** START **
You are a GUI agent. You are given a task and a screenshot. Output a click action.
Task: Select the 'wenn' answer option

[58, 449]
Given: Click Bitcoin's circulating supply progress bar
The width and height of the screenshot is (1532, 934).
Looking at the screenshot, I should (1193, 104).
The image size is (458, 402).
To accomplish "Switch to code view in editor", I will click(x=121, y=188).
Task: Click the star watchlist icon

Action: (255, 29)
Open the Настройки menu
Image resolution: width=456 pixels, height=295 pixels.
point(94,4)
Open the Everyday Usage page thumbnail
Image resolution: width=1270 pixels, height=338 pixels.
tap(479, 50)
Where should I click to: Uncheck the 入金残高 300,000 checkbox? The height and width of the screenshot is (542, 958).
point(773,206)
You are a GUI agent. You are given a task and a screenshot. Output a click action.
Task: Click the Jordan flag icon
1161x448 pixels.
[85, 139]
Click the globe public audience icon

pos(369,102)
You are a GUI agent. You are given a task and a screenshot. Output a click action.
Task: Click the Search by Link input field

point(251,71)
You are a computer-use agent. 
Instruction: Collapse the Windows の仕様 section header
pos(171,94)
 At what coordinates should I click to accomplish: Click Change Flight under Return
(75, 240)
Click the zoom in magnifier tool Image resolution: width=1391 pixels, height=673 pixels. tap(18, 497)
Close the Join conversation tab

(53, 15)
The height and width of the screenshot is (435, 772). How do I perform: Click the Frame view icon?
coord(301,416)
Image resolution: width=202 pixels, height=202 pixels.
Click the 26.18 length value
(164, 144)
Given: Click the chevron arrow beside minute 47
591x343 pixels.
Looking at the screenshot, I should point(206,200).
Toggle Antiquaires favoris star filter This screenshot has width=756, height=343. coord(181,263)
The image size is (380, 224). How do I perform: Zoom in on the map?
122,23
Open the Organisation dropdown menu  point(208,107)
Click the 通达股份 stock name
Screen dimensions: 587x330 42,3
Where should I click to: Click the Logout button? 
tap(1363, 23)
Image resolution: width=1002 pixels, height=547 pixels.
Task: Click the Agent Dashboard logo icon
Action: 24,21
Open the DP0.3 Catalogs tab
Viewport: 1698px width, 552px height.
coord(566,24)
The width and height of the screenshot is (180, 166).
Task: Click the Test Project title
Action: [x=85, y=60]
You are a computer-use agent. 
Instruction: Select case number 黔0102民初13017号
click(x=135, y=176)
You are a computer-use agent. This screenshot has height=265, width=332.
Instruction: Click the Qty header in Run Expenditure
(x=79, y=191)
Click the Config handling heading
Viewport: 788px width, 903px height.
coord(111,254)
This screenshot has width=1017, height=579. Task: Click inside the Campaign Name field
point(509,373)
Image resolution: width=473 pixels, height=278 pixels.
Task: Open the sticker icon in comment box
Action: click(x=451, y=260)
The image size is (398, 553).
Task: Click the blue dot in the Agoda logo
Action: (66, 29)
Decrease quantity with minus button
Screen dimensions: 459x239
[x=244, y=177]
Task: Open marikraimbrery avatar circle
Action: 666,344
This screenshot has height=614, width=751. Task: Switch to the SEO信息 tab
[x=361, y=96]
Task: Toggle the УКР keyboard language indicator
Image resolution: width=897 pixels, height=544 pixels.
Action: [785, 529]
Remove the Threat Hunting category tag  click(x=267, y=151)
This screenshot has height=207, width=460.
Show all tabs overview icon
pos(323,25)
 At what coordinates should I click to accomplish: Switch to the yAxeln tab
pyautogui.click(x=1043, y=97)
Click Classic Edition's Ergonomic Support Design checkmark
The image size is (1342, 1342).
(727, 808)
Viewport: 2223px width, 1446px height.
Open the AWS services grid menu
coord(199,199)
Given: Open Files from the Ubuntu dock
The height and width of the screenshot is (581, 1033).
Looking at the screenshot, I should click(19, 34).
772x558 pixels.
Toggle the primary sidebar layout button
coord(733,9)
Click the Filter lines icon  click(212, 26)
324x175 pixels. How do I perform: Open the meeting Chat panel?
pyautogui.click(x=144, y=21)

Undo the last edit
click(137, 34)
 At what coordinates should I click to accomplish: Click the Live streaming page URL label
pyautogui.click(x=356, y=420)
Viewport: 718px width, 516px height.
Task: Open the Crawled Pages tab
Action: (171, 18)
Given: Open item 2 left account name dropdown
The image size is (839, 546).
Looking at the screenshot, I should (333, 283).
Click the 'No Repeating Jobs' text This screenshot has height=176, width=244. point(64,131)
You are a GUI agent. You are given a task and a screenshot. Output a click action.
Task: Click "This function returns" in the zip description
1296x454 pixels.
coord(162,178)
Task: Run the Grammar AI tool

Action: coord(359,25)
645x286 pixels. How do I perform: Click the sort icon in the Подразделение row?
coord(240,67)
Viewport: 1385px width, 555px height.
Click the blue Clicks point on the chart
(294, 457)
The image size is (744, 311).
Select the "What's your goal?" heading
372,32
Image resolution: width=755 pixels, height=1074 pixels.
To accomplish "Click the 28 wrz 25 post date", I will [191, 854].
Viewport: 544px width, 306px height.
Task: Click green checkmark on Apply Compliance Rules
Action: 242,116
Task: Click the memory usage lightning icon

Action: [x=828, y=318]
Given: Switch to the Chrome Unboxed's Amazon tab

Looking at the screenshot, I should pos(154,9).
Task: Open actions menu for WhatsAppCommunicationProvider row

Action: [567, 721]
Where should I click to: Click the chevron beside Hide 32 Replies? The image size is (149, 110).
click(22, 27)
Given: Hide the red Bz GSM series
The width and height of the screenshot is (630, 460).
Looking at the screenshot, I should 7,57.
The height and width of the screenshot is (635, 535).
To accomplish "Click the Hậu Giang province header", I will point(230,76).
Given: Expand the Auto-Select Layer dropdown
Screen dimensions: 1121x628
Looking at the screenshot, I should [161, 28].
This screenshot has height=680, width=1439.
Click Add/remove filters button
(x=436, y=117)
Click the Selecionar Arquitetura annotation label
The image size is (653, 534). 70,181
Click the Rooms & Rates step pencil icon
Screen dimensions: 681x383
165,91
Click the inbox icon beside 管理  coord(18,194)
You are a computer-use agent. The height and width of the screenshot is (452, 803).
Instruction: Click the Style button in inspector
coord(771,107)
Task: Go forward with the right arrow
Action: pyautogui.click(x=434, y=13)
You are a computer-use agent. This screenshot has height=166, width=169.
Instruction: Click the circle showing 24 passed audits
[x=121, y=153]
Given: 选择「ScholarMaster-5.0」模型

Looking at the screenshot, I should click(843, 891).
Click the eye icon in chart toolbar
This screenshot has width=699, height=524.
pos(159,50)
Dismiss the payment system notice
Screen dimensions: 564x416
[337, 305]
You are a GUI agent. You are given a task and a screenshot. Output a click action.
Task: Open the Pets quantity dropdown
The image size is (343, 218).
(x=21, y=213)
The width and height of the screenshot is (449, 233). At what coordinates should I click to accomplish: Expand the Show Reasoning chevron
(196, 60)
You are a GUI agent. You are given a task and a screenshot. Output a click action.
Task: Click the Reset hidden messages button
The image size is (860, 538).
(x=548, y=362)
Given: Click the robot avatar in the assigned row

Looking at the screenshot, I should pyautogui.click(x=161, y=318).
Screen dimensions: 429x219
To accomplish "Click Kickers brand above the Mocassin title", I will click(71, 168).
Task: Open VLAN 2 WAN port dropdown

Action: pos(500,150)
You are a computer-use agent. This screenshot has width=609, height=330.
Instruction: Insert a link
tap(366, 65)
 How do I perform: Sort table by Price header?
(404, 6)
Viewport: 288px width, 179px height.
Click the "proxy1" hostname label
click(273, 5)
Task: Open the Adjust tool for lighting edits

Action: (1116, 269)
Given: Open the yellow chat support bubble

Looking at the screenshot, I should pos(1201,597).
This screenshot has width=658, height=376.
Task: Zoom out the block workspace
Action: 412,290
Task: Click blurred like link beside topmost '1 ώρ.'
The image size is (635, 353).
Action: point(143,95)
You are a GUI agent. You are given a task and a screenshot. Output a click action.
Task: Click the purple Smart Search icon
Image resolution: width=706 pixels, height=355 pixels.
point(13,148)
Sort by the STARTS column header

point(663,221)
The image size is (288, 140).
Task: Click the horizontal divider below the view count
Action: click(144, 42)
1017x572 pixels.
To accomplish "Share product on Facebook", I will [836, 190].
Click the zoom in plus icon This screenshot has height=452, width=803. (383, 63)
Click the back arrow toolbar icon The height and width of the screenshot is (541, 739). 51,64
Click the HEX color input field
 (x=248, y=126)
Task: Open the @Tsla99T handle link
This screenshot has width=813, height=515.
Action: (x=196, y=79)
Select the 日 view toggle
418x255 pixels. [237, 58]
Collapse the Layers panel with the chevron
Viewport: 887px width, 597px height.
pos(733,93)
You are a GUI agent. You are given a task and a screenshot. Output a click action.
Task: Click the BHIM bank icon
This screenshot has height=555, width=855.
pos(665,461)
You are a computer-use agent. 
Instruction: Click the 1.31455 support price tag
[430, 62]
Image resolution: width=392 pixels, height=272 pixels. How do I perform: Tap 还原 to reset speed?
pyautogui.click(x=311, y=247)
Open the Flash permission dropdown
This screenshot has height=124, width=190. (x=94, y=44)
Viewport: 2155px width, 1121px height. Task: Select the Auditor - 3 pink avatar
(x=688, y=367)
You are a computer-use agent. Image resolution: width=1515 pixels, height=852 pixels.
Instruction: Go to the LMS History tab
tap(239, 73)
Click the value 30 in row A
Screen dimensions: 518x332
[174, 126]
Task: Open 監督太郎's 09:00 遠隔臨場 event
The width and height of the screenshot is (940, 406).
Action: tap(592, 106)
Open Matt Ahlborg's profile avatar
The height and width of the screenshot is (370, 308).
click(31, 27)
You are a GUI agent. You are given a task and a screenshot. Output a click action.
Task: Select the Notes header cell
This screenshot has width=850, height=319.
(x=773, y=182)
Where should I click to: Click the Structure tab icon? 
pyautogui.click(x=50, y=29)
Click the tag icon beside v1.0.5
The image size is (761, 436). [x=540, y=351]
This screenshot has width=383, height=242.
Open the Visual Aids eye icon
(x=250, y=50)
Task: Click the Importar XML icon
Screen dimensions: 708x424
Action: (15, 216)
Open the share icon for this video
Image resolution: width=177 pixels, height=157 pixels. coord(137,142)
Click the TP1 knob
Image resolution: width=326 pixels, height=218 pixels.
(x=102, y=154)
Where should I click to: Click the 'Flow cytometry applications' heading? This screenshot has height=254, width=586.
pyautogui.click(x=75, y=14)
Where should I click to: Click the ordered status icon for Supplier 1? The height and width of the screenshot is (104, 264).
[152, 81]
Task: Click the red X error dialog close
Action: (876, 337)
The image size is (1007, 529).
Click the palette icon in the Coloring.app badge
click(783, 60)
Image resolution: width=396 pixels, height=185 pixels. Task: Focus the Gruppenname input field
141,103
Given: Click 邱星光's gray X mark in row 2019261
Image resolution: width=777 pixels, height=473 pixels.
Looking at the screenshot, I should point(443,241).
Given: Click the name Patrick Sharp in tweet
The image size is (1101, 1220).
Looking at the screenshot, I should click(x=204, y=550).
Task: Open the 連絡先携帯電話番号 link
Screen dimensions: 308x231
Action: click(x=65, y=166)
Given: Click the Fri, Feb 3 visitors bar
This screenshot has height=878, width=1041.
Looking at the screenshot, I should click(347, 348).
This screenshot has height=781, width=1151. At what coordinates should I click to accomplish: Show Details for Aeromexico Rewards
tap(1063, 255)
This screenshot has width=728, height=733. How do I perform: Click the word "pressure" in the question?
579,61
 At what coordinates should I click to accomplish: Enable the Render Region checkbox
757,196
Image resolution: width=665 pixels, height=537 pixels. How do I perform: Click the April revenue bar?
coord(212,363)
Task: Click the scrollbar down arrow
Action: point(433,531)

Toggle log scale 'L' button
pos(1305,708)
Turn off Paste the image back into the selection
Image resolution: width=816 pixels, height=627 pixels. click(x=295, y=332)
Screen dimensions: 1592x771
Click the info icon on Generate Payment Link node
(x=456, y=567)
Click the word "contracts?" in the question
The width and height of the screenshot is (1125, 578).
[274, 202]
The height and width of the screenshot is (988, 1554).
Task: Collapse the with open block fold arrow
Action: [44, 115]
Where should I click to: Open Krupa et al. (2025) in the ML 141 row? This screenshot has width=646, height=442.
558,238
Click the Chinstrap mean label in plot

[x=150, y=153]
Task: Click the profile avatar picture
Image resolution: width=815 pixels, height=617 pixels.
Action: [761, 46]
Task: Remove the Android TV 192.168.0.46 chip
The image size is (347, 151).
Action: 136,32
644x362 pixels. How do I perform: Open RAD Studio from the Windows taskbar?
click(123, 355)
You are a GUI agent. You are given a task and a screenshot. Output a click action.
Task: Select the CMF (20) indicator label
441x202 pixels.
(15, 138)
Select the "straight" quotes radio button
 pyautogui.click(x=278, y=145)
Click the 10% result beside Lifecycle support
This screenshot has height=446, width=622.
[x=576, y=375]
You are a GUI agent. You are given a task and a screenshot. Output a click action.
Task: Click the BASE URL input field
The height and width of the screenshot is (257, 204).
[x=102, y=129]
** END **
▶ _Stated exercise_:
Can you replace "Logout" with "Sign Out" in the entries, starting at the line that contains "Toggle Antiquaires favoris" and stopping after the line that contains "pos(323,25)"? Give back only those lines, with everything else unchanged.

▶ _Expected answer_:
Toggle Antiquaires favoris star filter This screenshot has width=756, height=343. coord(181,263)
The image size is (380, 224). How do I perform: Zoom in on the map?
122,23
Open the Organisation dropdown menu  point(208,107)
Click the 通达股份 stock name
Screen dimensions: 587x330 42,3
Where should I click to: Click the Sign Out button? 
tap(1363, 23)
Image resolution: width=1002 pixels, height=547 pixels.
Task: Click the Agent Dashboard logo icon
Action: 24,21
Open the DP0.3 Catalogs tab
Viewport: 1698px width, 552px height.
coord(566,24)
The width and height of the screenshot is (180, 166).
Task: Click the Test Project title
Action: [x=85, y=60]
You are a computer-use agent. 
Instruction: Select case number 黔0102民初13017号
click(x=135, y=176)
You are a computer-use agent. This screenshot has height=265, width=332.
Instruction: Click the Qty header in Run Expenditure
(x=79, y=191)
Click the Config handling heading
Viewport: 788px width, 903px height.
coord(111,254)
This screenshot has width=1017, height=579. Task: Click inside the Campaign Name field
point(509,373)
Image resolution: width=473 pixels, height=278 pixels.
Task: Open the sticker icon in comment box
Action: click(x=451, y=260)
The image size is (398, 553).
Task: Click the blue dot in the Agoda logo
Action: (66, 29)
Decrease quantity with minus button
Screen dimensions: 459x239
[x=244, y=177]
Task: Open marikraimbrery avatar circle
Action: 666,344
This screenshot has height=614, width=751. Task: Switch to the SEO信息 tab
[x=361, y=96]
Task: Toggle the УКР keyboard language indicator
Image resolution: width=897 pixels, height=544 pixels.
Action: [785, 529]
Remove the Threat Hunting category tag  click(x=267, y=151)
This screenshot has height=207, width=460.
Show all tabs overview icon
pos(323,25)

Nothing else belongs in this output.